Присяжных было пятьсот один, и решение вышло на тонкой грани: «Если бы тридцать голосов переменились, меня бы оправдали», — сказал он (Апология, 36а). В стадии определения наказания Сократ, по-сократовски дерзко, предложил… кормить его за счёт города в Пританее — как победителя Олимпиады. Затем, вняв мольбам друзей — Платона, Критона, Апполодора — согласился на штраф в тридцать мин (3000 драхм). Но большинство выбрало смерть. Поручение исполнять вынесли «Одиннадцать» — тюремная власть полиса.

И всё же сразу казнить не могли: в эти дни от пристани уходил священный корабль в Делос, и пока он в море, город считался очищенным и «рук крови» не терпел (Платон, «Федон», 58а–59с). Почти месяц камера с низким окном и резким запахом влажного камня была его домом. Критон подкупил надзирателя, приготовил побег: ночью — к лодке, из Пирея — в Фессалию, где, уверял он, найдутся покровители и тишина. Что стоит подписать незримый внутренний мир ради спасения тела?

Ответ Сократа ухитрялся быть и мягким, и несгибаемым. В диалоге «Критон» он ставит рядом самого себя и оживлённые Законы города: «Неужели ты нас погубишь? Ведь мы тебя родили, мы учили, мы дали тебе право спорить и убеждать, но не право разрушать» — и Критон опускает глаза. Нарушив приговор, он ранит не чиновника, а то общее «мы», на котором держится полис. Он не играет святого: признаёт, что ему страшно, что дети останутся без отца; однако считает, что справедливость переживает биографию. «Лучше терпеть несправедливость, чем творить её», — скажет он и Ксенофонту («Воспоминания о Сократе»), и каждому из нас, кто сидит между двумя стульями.

В последнюю ночь друзья толкутся у двери. Апполодор, как обычно, плачет навзрыд.
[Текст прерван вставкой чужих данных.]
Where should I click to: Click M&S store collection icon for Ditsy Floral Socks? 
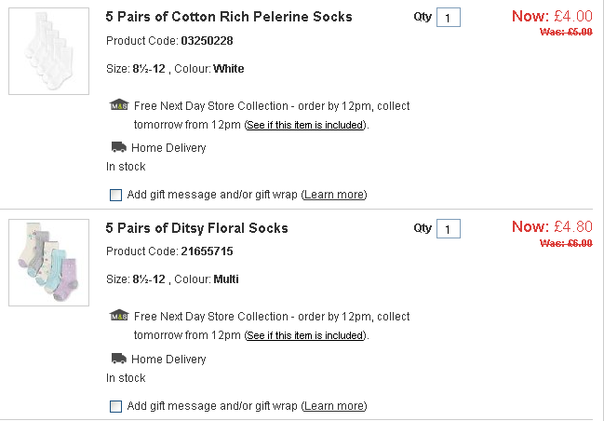118,317
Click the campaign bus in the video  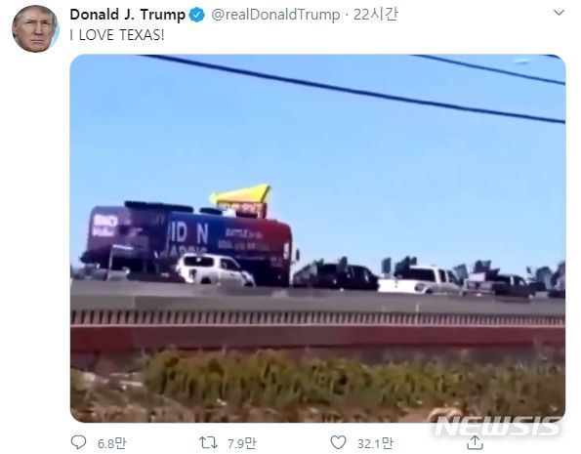click(x=187, y=243)
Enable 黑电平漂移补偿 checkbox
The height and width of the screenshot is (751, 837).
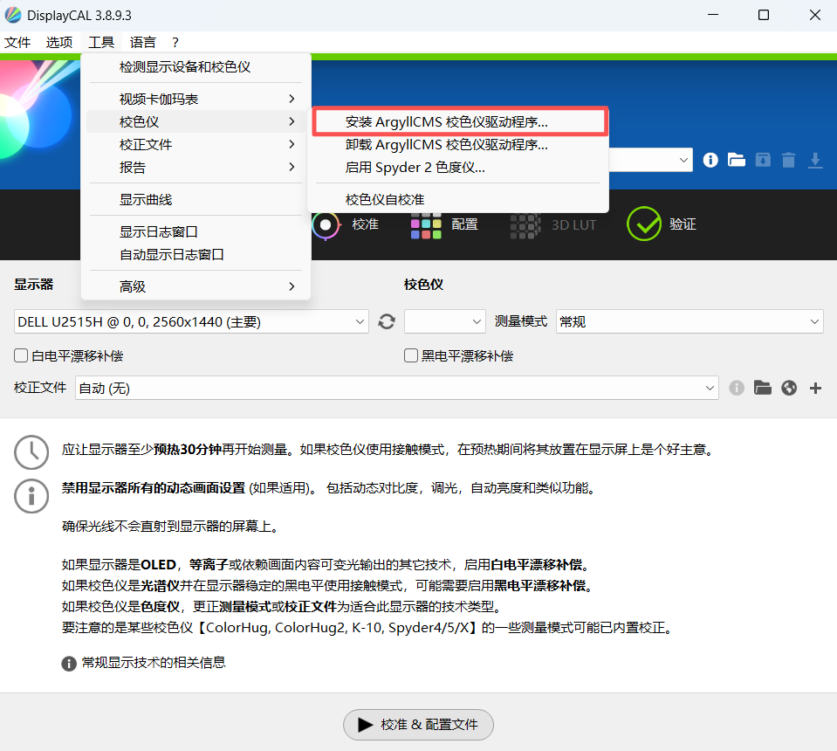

Молодой Платон, по его словам, болен и отсутствует; зато рядом Симмий и Кебет из Фив, тот самый Критон, что так хотел лодку, и добрый тюремщик, который, подавая чашу, неожиданно рыдает — Платон запомнит эту деталь (Федон, 116с). Сократ шутит на манер врача: покажи-ка язык рассудка, дружок, не горечи ли боишься? Он пьёт спокойно, и холод начинает подниматься от стоп к сердцу. Он успевает сказать последнее: «Критон, мы должны Асклепию петуха; заплатите и не забывайте» (Федон, 118а). Словно жизнь — болезнь, а смерть — исцеление. Кто-то спорит с этим толкованием до сих пор; но ведь Сократ и при жизни не охотился за окончательными ответами.
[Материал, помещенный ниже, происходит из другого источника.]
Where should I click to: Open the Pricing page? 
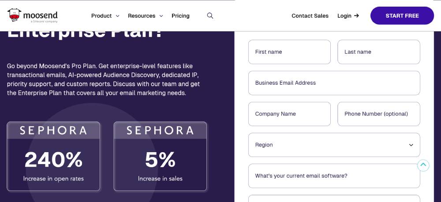pyautogui.click(x=180, y=16)
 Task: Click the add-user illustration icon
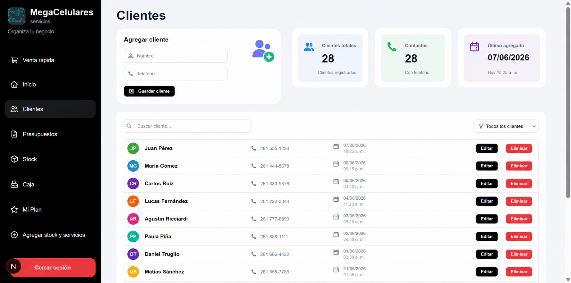[x=263, y=51]
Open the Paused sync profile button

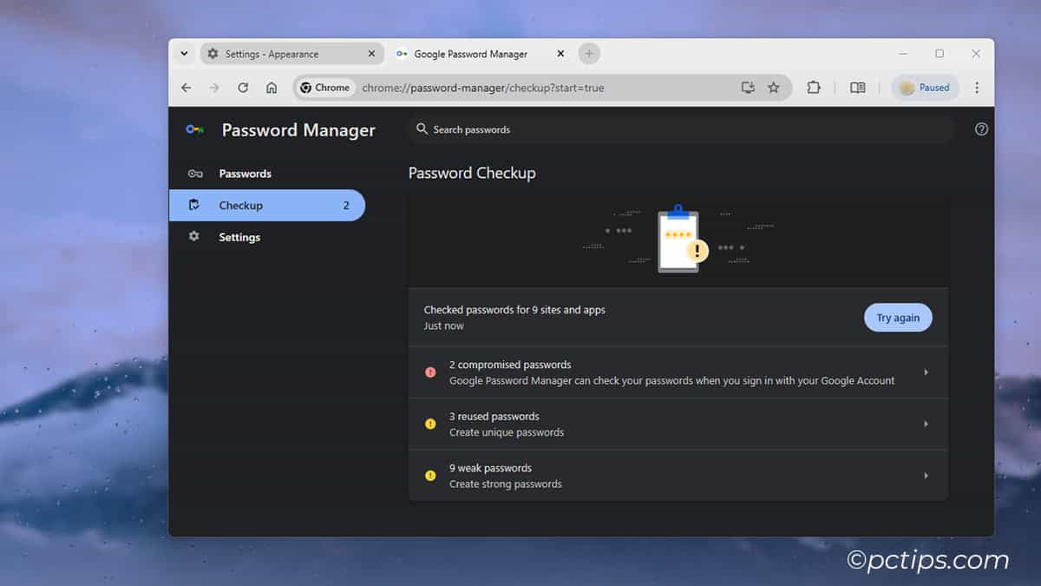click(x=925, y=87)
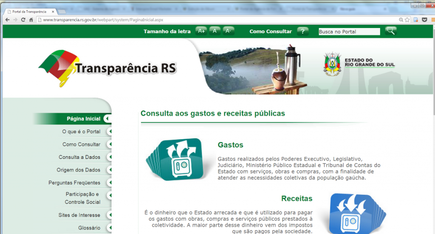Viewport: 435px width, 234px height.
Task: Open the Como Consultar question mark help
Action: point(302,31)
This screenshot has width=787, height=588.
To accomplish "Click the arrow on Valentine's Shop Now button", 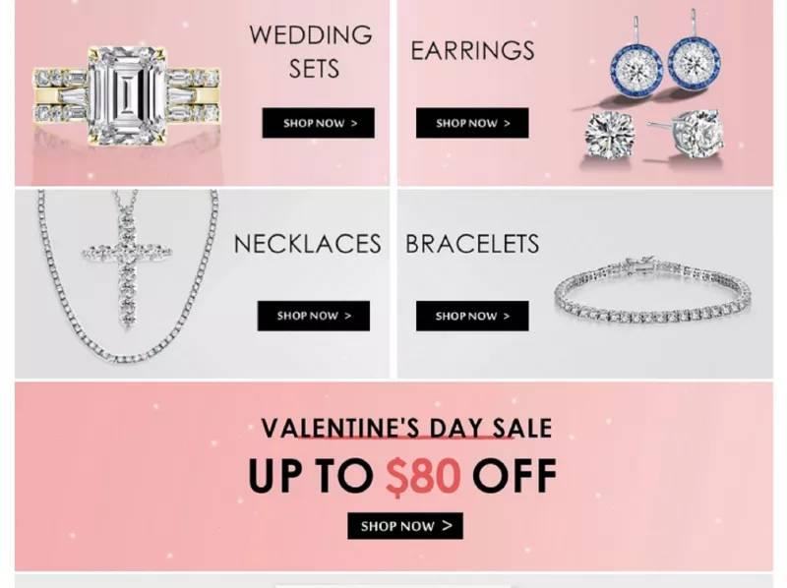I will click(x=448, y=525).
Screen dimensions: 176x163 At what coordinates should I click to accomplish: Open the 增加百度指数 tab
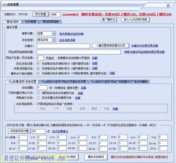click(50, 22)
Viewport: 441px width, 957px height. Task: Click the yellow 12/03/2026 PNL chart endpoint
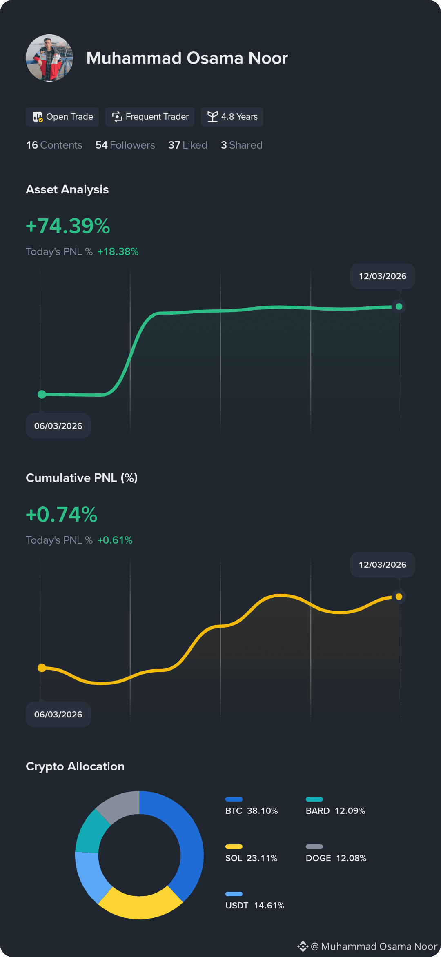pos(399,597)
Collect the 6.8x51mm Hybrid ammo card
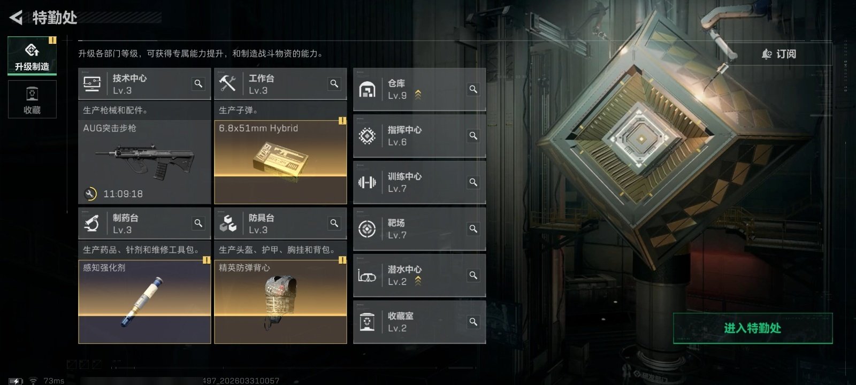856x385 pixels. (280, 163)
Потом будет много слов. Писатели и мудрецы станут спорить, какими были истинные причины процесса: след войны с Спартой, тень Тридцати тиранов и дружбы Сократа с Алкивиадом и Критием, или просто социальная усталость от его «мошкиной» привычки жалить вопросы. Диоген Лаэртский позднее запишет цифры голосования и слухи о раскаянии афинян. Но ночью, когда лодка так и не отчалила, в тесной камере случилось другое: человек выбрал не храбрость в нашем привычном смысле, а верность той внутренней форме, которую называл «правом города».

Мы читаем это не как легенду, а как реальный кейс про кризис выбора и цену согласия с собой. И каждый раз старый вопрос стучится в грудь заново: где проходит твоя личная граница между законом, который делает нас «мы», и тем тихим «я», которое не хочет лгать даже себе?